Problem to work on -> All of the entries below are to be copied word for word.

Data ->

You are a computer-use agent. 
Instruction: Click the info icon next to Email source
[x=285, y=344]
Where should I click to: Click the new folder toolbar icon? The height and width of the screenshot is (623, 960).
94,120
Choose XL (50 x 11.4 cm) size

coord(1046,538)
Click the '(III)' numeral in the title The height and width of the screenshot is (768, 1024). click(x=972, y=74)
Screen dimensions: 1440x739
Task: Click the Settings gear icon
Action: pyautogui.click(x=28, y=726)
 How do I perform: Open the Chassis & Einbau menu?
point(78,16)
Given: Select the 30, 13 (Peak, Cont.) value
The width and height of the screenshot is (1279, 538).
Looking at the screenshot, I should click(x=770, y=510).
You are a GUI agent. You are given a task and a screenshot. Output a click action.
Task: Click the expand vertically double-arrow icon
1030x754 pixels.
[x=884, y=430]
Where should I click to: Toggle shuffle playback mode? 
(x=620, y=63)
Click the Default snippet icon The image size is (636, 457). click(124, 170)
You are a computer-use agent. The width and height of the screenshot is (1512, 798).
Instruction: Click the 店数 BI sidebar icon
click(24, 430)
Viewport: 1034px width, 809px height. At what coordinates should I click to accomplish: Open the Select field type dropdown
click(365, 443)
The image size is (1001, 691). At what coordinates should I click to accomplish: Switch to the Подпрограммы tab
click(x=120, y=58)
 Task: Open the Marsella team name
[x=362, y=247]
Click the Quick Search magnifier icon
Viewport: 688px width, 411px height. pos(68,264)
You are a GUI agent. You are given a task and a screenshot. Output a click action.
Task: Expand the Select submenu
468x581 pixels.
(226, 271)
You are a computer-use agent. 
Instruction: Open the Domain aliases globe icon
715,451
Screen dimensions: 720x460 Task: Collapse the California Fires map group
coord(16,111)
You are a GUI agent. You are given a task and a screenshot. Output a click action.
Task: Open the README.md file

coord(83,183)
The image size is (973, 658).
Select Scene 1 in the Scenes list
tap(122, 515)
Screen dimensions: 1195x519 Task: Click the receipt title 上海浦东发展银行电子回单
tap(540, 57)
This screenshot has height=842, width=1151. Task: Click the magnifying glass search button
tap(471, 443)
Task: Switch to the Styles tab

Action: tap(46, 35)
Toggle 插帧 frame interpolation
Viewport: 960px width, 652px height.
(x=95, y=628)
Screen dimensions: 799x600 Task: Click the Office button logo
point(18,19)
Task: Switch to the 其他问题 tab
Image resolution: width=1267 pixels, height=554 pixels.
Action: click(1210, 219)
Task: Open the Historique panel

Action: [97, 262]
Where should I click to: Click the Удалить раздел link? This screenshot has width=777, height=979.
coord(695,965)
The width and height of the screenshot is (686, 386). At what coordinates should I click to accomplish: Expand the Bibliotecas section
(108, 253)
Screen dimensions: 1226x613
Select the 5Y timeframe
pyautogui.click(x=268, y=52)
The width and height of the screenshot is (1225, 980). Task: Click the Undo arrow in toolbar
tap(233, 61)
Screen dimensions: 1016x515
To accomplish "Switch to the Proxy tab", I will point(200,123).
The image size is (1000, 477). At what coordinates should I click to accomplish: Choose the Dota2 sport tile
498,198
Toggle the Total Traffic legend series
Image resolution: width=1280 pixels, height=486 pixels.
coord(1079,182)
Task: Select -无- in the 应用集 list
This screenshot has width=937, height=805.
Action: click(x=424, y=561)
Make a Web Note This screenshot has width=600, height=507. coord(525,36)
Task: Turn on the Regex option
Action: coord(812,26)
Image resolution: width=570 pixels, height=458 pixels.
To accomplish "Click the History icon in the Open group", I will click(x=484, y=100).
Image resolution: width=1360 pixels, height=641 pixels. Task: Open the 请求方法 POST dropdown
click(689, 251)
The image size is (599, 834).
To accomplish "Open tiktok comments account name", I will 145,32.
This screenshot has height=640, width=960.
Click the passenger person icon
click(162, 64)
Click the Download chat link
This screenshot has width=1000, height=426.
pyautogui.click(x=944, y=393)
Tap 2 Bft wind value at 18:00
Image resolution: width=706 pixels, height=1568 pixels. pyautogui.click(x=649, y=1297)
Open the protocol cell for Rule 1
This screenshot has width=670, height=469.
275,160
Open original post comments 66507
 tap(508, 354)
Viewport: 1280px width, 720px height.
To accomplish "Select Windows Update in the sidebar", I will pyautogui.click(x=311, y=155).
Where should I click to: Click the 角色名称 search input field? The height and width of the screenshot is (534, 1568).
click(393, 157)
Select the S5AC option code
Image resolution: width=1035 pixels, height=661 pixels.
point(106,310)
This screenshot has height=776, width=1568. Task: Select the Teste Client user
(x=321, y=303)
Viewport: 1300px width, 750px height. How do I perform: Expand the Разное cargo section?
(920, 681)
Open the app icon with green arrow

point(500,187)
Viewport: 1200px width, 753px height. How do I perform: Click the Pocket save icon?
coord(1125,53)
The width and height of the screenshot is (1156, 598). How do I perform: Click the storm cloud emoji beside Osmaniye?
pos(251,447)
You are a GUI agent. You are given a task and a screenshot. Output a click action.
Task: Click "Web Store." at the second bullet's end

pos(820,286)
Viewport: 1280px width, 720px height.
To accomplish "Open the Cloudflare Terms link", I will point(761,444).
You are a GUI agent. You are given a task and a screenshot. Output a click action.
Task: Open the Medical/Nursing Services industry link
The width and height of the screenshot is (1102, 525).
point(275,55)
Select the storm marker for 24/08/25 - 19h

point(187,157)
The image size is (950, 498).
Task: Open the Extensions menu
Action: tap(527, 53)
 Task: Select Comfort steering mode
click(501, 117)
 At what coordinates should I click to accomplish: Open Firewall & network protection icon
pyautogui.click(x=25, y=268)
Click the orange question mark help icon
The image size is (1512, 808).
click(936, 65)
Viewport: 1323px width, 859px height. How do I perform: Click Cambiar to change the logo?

Reply to the exercise ->
You are a computer-use agent. 
Instruction: Click the info icon next to Email source
[x=285, y=344]
Where should I click to: Click the new folder toolbar icon? The height and width of the screenshot is (623, 960).
94,120
Choose XL (50 x 11.4 cm) size

coord(1046,538)
Click the '(III)' numeral in the title The height and width of the screenshot is (768, 1024). click(x=972, y=74)
Screen dimensions: 1440x739
Task: Click the Settings gear icon
Action: pyautogui.click(x=28, y=726)
 How do I perform: Open the Chassis & Einbau menu?
point(78,16)
Given: Select the 30, 13 (Peak, Cont.) value
The width and height of the screenshot is (1279, 538).
Looking at the screenshot, I should click(x=770, y=510).
You are a GUI agent. You are given a task and a screenshot. Output a click action.
Task: Click the expand vertically double-arrow icon
1030x754 pixels.
[x=884, y=430]
Where should I click to: Toggle shuffle playback mode? 
(x=620, y=63)
Click the Default snippet icon The image size is (636, 457). click(124, 170)
You are a computer-use agent. The width and height of the screenshot is (1512, 798).
Instruction: Click the 店数 BI sidebar icon
click(24, 430)
Viewport: 1034px width, 809px height. At what coordinates should I click to accomplish: Open the Select field type dropdown
click(365, 443)
The image size is (1001, 691). At what coordinates should I click to accomplish: Switch to the Подпрограммы tab
click(x=120, y=58)
 Task: Open the Marsella team name
[x=362, y=247]
Click the Quick Search magnifier icon
Viewport: 688px width, 411px height. pos(68,264)
You are a GUI agent. You are given a task and a screenshot. Output a click action.
Task: Expand the Select submenu
468x581 pixels.
(226, 271)
You are a computer-use agent. 
Instruction: Open the Domain aliases globe icon
715,451
Screen dimensions: 720x460 Task: Collapse the California Fires map group
coord(16,111)
You are a GUI agent. You are given a task and a screenshot. Output a click action.
Task: Open the README.md file

coord(83,183)
The image size is (973, 658).
Select Scene 1 in the Scenes list
tap(122, 515)
Screen dimensions: 1195x519 Task: Click the receipt title 上海浦东发展银行电子回单
tap(540, 57)
This screenshot has height=842, width=1151. Task: Click the magnifying glass search button
tap(471, 443)
Task: Switch to the Styles tab

Action: tap(46, 35)
Toggle 插帧 frame interpolation
Viewport: 960px width, 652px height.
(x=95, y=628)
Screen dimensions: 799x600 Task: Click the Office button logo
point(18,19)
Task: Switch to the 其他问题 tab
Image resolution: width=1267 pixels, height=554 pixels.
Action: click(1210, 219)
Task: Open the Historique panel

Action: [97, 262]
Where should I click to: Click the Удалить раздел link? This screenshot has width=777, height=979.
coord(695,965)
The width and height of the screenshot is (686, 386). At what coordinates should I click to accomplish: Expand the Bibliotecas section
(108, 253)
Screen dimensions: 1226x613
Select the 5Y timeframe
pyautogui.click(x=268, y=52)
The width and height of the screenshot is (1225, 980). Task: Click the Undo arrow in toolbar
tap(233, 61)
Screen dimensions: 1016x515
To accomplish "Switch to the Proxy tab", I will point(200,123).
The image size is (1000, 477). At what coordinates should I click to accomplish: Choose the Dota2 sport tile
498,198
Toggle the Total Traffic legend series
Image resolution: width=1280 pixels, height=486 pixels.
coord(1079,182)
Task: Select -无- in the 应用集 list
This screenshot has width=937, height=805.
Action: click(x=424, y=561)
Make a Web Note This screenshot has width=600, height=507. coord(525,36)
Task: Turn on the Regex option
Action: coord(812,26)
Image resolution: width=570 pixels, height=458 pixels.
To accomplish "Click the History icon in the Open group", I will click(x=484, y=100).
Image resolution: width=1360 pixels, height=641 pixels. Task: Open the 请求方法 POST dropdown
click(689, 251)
The image size is (599, 834).
To accomplish "Open tiktok comments account name", I will 145,32.
This screenshot has height=640, width=960.
Click the passenger person icon
click(162, 64)
Click the Download chat link
This screenshot has width=1000, height=426.
pyautogui.click(x=944, y=393)
Tap 2 Bft wind value at 18:00
Image resolution: width=706 pixels, height=1568 pixels. pyautogui.click(x=649, y=1297)
Open the protocol cell for Rule 1
This screenshot has width=670, height=469.
275,160
Open original post comments 66507
 tap(508, 354)
Viewport: 1280px width, 720px height.
To accomplish "Select Windows Update in the sidebar", I will pyautogui.click(x=311, y=155).
Where should I click to: Click the 角色名称 search input field? The height and width of the screenshot is (534, 1568).
click(393, 157)
Select the S5AC option code
Image resolution: width=1035 pixels, height=661 pixels.
point(106,310)
This screenshot has height=776, width=1568. Task: Select the Teste Client user
(x=321, y=303)
Viewport: 1300px width, 750px height. How do I perform: Expand the Разное cargo section?
(920, 681)
Open the app icon with green arrow

point(500,187)
Viewport: 1200px width, 753px height. How do I perform: Click the Pocket save icon?
coord(1125,53)
The width and height of the screenshot is (1156, 598). How do I perform: Click the storm cloud emoji beside Osmaniye?
pos(251,447)
You are a GUI agent. You are given a task and a screenshot. Output a click action.
Task: Click "Web Store." at the second bullet's end

pos(820,286)
Viewport: 1280px width, 720px height.
To accomplish "Open the Cloudflare Terms link", I will point(761,444).
You are a GUI agent. You are given a task and a screenshot. Output a click action.
Task: Open the Medical/Nursing Services industry link
The width and height of the screenshot is (1102, 525).
point(275,55)
Select the storm marker for 24/08/25 - 19h

point(187,157)
The image size is (950, 498).
Task: Open the Extensions menu
Action: tap(527, 53)
 Task: Select Comfort steering mode
click(501, 117)
 At what coordinates should I click to accomplish: Open Firewall & network protection icon
pyautogui.click(x=25, y=268)
Click the orange question mark help icon
The image size is (1512, 808).
click(936, 65)
Viewport: 1323px width, 859px height. How do I perform: Click Cambiar to change the logo?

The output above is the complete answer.